_Short task_: Copy these rows down word for word, every one of them.

_Records for the task_:
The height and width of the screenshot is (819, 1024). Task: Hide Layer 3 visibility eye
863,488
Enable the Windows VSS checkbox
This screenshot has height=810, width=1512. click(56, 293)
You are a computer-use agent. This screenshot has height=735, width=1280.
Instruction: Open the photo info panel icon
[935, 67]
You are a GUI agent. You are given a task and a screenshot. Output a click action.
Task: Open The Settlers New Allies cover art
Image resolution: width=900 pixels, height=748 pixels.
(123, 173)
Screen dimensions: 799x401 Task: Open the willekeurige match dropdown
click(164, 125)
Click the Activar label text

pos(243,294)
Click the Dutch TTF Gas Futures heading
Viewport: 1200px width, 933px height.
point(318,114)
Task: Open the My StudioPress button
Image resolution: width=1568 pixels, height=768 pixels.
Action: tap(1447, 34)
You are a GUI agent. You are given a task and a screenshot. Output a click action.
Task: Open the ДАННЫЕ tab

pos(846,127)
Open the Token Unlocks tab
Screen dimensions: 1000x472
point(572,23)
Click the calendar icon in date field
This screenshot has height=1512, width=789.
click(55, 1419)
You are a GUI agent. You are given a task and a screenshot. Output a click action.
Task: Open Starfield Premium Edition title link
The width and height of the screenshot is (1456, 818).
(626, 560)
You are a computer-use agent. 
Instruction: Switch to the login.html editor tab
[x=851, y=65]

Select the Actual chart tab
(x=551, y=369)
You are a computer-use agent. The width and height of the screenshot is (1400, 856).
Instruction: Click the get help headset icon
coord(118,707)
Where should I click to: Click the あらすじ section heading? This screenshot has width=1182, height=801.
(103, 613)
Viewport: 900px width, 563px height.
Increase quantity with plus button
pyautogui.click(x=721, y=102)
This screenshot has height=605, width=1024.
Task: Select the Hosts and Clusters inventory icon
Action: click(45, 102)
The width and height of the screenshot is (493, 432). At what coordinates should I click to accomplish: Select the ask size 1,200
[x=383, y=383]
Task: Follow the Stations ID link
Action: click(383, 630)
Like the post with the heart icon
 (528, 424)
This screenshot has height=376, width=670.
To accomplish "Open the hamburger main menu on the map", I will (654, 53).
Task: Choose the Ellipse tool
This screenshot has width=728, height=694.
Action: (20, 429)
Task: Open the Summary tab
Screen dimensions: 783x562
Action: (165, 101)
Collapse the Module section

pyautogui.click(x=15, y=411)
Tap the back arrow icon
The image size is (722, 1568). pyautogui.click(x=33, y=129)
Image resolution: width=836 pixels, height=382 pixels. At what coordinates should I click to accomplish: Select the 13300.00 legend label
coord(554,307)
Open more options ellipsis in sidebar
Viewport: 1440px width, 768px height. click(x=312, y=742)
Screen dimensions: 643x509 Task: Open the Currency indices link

_Complete answer_:
The height and width of the screenshot is (819, 1024). Task: Hide Layer 3 visibility eye
863,488
Enable the Windows VSS checkbox
This screenshot has height=810, width=1512. click(56, 293)
You are a computer-use agent. This screenshot has height=735, width=1280.
Instruction: Open the photo info panel icon
[935, 67]
You are a GUI agent. You are given a task and a screenshot. Output a click action.
Task: Open The Settlers New Allies cover art
Image resolution: width=900 pixels, height=748 pixels.
(123, 173)
Screen dimensions: 799x401 Task: Open the willekeurige match dropdown
click(164, 125)
Click the Activar label text

pos(243,294)
Click the Dutch TTF Gas Futures heading
Viewport: 1200px width, 933px height.
point(318,114)
Task: Open the My StudioPress button
Image resolution: width=1568 pixels, height=768 pixels.
Action: tap(1447, 34)
You are a GUI agent. You are given a task and a screenshot. Output a click action.
Task: Open the ДАННЫЕ tab

pos(846,127)
Open the Token Unlocks tab
Screen dimensions: 1000x472
point(572,23)
Click the calendar icon in date field
This screenshot has height=1512, width=789.
click(55, 1419)
You are a GUI agent. You are given a task and a screenshot. Output a click action.
Task: Open Starfield Premium Edition title link
The width and height of the screenshot is (1456, 818).
(626, 560)
You are a computer-use agent. 
Instruction: Switch to the login.html editor tab
[x=851, y=65]

Select the Actual chart tab
(x=551, y=369)
You are a computer-use agent. The width and height of the screenshot is (1400, 856).
Instruction: Click the get help headset icon
coord(118,707)
Where should I click to: Click the あらすじ section heading? This screenshot has width=1182, height=801.
(103, 613)
Viewport: 900px width, 563px height.
Increase quantity with plus button
pyautogui.click(x=721, y=102)
This screenshot has height=605, width=1024.
Task: Select the Hosts and Clusters inventory icon
Action: click(45, 102)
The width and height of the screenshot is (493, 432). At what coordinates should I click to accomplish: Select the ask size 1,200
[x=383, y=383]
Task: Follow the Stations ID link
Action: click(383, 630)
Like the post with the heart icon
 (528, 424)
This screenshot has height=376, width=670.
To accomplish "Open the hamburger main menu on the map", I will (654, 53).
Task: Choose the Ellipse tool
This screenshot has width=728, height=694.
Action: (20, 429)
Task: Open the Summary tab
Screen dimensions: 783x562
Action: (165, 101)
Collapse the Module section

pyautogui.click(x=15, y=411)
Tap the back arrow icon
The image size is (722, 1568). pyautogui.click(x=33, y=129)
Image resolution: width=836 pixels, height=382 pixels. At what coordinates should I click to accomplish: Select the 13300.00 legend label
coord(554,307)
Open more options ellipsis in sidebar
Viewport: 1440px width, 768px height. click(x=312, y=742)
Screen dimensions: 643x509 Task: Open the Currency indices link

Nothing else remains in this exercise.